> [Task directions]: Please reproduce the data below verbatim, starting at the line that contains "Open the hamburger" and ending at the line that contains "click(195, 953)".

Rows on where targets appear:
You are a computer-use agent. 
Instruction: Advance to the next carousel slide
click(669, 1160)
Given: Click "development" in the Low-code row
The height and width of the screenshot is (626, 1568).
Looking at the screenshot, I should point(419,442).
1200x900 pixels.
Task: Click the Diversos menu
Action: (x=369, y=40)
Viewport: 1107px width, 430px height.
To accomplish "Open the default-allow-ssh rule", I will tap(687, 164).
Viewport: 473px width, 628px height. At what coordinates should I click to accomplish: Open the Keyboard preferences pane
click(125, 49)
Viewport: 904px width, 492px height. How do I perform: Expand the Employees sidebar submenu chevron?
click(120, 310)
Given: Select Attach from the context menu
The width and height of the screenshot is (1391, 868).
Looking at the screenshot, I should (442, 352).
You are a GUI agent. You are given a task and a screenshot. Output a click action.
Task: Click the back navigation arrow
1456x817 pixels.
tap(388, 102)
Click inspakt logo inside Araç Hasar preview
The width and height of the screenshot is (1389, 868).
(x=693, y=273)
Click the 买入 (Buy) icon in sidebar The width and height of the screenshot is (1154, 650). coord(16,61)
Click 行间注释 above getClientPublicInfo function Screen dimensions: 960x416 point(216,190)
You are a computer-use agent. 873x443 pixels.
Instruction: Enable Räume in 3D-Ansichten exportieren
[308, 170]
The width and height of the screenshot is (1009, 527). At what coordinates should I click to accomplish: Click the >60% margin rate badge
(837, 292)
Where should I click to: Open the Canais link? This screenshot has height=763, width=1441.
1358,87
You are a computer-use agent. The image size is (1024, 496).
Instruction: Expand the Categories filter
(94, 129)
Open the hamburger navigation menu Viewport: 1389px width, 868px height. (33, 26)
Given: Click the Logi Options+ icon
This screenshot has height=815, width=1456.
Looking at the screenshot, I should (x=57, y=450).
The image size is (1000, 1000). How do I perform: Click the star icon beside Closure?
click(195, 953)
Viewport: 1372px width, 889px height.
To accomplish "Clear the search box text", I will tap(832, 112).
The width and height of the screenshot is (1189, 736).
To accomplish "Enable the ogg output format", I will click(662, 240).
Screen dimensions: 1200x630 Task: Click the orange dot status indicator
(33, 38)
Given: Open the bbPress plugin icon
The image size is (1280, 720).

> [Answer]:
Open the hamburger navigation menu Viewport: 1389px width, 868px height. (33, 26)
Given: Click the Logi Options+ icon
This screenshot has height=815, width=1456.
Looking at the screenshot, I should (x=57, y=450).
The image size is (1000, 1000). How do I perform: Click the star icon beside Closure?
click(195, 953)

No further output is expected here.